Zitat: von Nutzer1941930
Südlink führt im Leinetal auch jetzt schon zum Teil ganz dicht an der Autobahn (und der Eisenbahnstrecke) entlang, was aber nichts mit der Autobahn (oder der Eisenbahn) zu tun hat. Und ständig steht heute irgendetwas im Weg. Zum Beispiel Windräder. Da muss die Trasse jedesmal einen Haken schlagen. Hätte, hätte, Senfboulette.
Zitat: von Nutzer1941930
Mit der Festlegung von Planungskorridoren wäre dieser Petition aus meiner Sicht Genüge getan. Irgendwo wo müssen die Trassen entlangführen und am Besten immer auf dem kürzesten Weg.
Zitat: von Nutzer1941930
Mal davon ab, optisch find ich die neuen Masten gar nicht störend, fügt sich alles nahtlos in unsere industriell geprägten Landschaften ein.

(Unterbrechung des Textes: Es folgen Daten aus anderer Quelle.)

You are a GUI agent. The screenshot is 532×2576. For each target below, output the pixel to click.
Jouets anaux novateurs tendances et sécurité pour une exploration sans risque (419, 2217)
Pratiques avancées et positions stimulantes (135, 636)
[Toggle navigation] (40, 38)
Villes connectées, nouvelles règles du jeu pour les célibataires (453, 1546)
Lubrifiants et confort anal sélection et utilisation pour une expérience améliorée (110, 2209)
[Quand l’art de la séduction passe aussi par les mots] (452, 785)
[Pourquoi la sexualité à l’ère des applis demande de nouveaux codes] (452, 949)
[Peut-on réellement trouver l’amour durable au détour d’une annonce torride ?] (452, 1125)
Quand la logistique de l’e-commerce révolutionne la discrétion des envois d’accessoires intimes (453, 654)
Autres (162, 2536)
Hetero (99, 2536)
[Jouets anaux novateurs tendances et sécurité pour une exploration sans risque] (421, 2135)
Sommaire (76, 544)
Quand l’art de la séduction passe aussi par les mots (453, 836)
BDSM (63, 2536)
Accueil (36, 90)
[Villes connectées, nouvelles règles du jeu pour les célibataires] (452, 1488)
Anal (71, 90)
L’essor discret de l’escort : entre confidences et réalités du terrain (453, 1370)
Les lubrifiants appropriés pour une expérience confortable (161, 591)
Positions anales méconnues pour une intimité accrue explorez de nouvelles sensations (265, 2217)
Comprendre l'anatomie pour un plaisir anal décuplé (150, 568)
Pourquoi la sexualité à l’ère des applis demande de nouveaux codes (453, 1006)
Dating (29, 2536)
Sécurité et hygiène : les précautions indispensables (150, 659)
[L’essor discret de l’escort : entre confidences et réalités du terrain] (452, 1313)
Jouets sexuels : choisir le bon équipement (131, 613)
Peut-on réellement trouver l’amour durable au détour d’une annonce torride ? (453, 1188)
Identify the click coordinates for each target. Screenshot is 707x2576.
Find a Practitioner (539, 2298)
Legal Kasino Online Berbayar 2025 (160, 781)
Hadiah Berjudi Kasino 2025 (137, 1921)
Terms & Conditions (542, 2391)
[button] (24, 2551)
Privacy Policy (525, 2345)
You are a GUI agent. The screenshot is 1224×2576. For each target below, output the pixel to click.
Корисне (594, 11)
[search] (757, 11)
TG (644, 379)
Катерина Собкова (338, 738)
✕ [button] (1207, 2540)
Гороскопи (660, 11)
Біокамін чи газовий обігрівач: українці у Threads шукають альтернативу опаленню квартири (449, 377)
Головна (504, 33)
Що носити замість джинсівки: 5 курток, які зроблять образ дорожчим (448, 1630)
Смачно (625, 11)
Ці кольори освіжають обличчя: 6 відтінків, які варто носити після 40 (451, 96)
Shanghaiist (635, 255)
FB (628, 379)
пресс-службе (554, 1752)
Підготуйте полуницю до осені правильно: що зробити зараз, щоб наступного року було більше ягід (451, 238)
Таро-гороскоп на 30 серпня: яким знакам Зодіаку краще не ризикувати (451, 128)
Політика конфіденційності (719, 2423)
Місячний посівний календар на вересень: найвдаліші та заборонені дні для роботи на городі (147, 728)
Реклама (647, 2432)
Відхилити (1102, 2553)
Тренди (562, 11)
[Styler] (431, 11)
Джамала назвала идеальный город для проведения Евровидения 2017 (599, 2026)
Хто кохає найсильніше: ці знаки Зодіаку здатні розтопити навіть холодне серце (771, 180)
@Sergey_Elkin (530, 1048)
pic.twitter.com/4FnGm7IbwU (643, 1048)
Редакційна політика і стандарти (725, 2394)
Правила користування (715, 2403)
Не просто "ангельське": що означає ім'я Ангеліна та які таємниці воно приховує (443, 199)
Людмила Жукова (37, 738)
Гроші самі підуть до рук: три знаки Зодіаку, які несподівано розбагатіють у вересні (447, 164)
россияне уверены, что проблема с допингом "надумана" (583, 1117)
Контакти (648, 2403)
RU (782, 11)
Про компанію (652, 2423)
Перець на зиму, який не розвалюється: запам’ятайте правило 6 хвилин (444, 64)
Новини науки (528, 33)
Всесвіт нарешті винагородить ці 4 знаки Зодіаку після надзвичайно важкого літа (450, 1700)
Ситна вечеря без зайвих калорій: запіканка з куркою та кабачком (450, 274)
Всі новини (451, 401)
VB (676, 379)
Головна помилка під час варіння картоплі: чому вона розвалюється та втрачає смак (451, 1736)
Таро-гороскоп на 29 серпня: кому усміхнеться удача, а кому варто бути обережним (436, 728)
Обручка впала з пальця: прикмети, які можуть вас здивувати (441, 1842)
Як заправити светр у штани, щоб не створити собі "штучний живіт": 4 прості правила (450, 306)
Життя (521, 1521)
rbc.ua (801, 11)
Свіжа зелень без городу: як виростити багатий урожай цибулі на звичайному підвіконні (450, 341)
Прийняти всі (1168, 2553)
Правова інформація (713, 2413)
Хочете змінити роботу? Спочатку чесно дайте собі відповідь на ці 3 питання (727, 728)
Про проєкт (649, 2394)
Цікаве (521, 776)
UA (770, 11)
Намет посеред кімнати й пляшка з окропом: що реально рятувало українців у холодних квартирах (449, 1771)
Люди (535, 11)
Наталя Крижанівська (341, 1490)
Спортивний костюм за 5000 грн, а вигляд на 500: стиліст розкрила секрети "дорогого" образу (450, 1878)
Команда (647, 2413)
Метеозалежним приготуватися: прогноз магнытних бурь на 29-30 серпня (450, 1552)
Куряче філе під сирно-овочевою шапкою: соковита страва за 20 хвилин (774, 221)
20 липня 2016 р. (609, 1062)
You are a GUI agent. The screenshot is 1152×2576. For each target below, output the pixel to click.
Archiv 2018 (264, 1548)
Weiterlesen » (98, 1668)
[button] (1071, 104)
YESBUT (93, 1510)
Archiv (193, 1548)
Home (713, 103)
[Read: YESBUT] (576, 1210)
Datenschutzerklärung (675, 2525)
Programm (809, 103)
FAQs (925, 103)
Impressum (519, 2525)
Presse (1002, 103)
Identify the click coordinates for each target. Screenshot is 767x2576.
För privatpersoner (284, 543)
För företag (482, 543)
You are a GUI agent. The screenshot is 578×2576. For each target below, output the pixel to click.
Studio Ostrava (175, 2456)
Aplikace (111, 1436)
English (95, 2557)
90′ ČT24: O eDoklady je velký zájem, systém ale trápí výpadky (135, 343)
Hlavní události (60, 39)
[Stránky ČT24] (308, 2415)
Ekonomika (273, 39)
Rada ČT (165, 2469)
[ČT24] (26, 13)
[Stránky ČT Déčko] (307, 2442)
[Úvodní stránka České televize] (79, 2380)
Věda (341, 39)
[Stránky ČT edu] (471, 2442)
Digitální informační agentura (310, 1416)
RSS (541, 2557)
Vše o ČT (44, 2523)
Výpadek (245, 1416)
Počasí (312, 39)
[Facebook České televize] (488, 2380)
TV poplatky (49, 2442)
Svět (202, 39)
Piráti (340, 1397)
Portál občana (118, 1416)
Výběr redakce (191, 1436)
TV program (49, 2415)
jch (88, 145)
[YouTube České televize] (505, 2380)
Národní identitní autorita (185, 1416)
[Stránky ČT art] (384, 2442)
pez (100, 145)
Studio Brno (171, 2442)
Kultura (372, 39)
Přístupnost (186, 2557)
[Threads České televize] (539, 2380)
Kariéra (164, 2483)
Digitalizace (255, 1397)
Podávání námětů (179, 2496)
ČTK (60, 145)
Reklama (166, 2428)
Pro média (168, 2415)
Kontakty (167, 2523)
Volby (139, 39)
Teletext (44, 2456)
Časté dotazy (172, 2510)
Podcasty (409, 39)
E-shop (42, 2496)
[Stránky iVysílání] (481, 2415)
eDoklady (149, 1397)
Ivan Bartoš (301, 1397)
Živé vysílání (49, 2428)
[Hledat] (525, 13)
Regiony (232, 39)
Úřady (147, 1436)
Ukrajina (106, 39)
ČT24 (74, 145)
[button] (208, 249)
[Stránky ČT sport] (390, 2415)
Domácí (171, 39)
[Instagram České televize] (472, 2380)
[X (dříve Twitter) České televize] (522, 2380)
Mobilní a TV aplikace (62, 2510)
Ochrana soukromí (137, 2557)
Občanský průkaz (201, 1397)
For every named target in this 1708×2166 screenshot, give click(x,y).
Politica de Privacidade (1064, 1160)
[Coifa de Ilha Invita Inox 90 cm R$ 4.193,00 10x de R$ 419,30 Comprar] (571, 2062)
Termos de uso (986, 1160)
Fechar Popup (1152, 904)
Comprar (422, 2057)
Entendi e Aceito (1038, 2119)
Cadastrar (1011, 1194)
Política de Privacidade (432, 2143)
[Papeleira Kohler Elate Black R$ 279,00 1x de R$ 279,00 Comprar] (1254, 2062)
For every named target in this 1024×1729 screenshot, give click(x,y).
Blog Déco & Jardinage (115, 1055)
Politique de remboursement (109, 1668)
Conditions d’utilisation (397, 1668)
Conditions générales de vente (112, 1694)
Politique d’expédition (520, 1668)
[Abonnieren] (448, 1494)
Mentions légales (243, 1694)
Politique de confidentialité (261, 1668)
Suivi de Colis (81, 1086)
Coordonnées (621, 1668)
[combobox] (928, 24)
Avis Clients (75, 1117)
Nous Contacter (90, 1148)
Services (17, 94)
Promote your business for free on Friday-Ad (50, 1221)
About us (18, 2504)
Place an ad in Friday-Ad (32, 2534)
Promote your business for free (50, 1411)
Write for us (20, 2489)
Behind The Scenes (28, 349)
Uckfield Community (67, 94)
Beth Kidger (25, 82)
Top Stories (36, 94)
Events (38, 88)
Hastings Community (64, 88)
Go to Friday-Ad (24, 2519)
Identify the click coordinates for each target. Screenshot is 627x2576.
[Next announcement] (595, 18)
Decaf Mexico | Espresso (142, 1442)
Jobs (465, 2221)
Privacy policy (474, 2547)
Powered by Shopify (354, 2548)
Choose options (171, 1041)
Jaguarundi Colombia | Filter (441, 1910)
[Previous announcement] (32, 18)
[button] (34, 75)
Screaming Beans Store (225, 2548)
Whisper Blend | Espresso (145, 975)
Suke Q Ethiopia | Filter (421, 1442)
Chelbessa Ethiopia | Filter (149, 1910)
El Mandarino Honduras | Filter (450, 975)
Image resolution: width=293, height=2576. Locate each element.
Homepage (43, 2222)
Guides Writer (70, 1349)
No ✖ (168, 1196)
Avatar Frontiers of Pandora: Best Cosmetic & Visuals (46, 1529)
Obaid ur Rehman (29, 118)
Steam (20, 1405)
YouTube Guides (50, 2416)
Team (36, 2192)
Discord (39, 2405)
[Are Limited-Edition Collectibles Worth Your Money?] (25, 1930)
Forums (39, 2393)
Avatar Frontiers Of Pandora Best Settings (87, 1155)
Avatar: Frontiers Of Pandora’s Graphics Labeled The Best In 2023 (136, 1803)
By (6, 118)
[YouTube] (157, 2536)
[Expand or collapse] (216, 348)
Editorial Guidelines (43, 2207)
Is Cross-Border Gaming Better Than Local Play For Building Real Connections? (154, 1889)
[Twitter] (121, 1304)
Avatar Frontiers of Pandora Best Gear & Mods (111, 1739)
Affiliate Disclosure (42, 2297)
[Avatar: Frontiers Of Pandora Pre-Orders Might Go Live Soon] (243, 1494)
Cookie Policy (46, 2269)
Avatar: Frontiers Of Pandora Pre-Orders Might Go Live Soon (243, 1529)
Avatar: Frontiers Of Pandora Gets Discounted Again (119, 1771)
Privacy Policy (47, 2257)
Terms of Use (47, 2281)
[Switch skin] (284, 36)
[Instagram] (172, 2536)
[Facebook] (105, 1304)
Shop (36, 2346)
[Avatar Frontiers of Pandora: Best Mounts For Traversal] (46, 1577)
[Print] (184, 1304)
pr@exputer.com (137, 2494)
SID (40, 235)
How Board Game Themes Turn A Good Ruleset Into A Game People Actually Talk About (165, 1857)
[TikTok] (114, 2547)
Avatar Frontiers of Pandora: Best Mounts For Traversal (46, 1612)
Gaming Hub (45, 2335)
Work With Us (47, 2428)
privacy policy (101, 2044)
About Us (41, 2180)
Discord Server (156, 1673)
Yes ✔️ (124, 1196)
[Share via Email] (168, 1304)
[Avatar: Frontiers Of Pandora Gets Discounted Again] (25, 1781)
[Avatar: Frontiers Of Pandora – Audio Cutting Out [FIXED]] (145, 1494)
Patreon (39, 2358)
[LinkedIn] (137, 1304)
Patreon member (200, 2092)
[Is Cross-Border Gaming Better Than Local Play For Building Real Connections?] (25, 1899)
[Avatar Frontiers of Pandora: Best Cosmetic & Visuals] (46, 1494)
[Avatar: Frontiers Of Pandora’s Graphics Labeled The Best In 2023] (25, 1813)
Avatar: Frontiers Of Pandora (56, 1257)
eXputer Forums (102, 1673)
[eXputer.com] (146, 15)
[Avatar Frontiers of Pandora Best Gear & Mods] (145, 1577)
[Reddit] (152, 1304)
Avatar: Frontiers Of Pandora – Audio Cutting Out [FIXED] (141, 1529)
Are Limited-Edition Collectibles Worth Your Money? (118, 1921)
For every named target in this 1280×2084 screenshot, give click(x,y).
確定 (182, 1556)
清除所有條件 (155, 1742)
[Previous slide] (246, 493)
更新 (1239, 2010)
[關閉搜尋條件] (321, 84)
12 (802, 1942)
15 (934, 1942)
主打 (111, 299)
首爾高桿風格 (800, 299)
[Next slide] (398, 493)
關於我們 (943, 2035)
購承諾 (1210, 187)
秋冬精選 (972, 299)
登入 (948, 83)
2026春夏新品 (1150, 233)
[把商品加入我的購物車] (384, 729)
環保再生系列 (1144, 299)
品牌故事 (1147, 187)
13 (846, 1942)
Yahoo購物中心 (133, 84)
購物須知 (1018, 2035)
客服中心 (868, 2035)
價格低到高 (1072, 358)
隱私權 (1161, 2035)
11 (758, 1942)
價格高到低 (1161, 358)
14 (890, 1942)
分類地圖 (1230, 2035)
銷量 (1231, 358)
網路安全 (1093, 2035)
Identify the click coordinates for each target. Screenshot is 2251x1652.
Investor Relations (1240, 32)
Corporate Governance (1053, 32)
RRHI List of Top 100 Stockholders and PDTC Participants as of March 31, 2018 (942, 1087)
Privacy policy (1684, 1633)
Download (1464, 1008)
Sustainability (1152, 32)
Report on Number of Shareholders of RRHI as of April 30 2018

Ein kleines bisschen Sarkasmus ... mich stören die neuen Masten auch nicht. Weil auch die alten Masten nicht störend waren. Und weil ich weiß, dass der Strom eben nicht von alleine aus der Steckdose kommt.
Zitat: von Heinz 548
Die Aussage: „Hätte man von Anfang an ...“ führt zu nichts, ...da Fahrradkette...
Will sagen: Eine naive, hübsche, nicht zu Ende gedachte Petition, denn nur mit der Forderung winken und sie in den Raum setzen, ist es ja noch lange nicht getan.
Moment mal, nicht immer alles kaputtreden!
Der Gesetzgeber könnte einen Planungskorridor, also eine Art Vorrangfläche für die Führung der Stromtrassen festlegen. Etwa: 5 km rechts und links der A7 und A5 beispielsweise. Vielleicht sind es stellenweise auch 10 km oder eine Abweichung von der Autobahn.
Südlink führt im Leinetal auch jetzt schon zum Teil ganz dicht an der Autobahn (und der Eisenbahnstrecke) entlang, was aber nichts mit der Autobahn (oder der Eisenbahn) zu tun hat. Und ständig steht heute irgendetwas im Weg. Zum Beispiel Windräder. Da muss die Trasse jedesmal einen Haken schlagen. Hätte, hätte, Senfboulette.
Mit der Festlegung von Planungskorridoren wäre dieser Petition aus meiner Sicht Genüge getan. Irgendwo wo müssen die Trassen entlangführen und am Besten immer auf dem kürzesten Weg.
Mal davon ab, optisch find ich die neuen Masten gar nicht störend, fügt sich alles nahtlos in unsere industriell geprägten Landschaften ein.
@ Das Anthropische Prinzip | gestern - 21:37
Ah, schon wieder der Trollorist ...
Zitat: von Das Anthropische Prinzip
Starkstrom Leitungen sehen furchtbar aus, wie eine Nostalgie aus Atomkraftszeiten in den 70ern.
Zitat: von Das Anthropische Prinzip
Und die brummen Tag und Nacht. *brrrrr*
Zitat: von Das Anthropische Prinzip
Wer zwar schon nahe einer Autobahn lebt, der hat dann aber doch gar keinen Bock mehr.
Soso. Typisch Troll, labert alle irgendwie zu ...
Starkstrom Leitungen sehen furchtbar aus, wie eine Nostalgie aus Atomkraftszeiten in den 70ern.
Und die brummen Tag und Nacht. *brrrrr*
Wer zwar schon nahe einer Autobahn lebt, der hat dann aber doch gar keinen Bock mehr.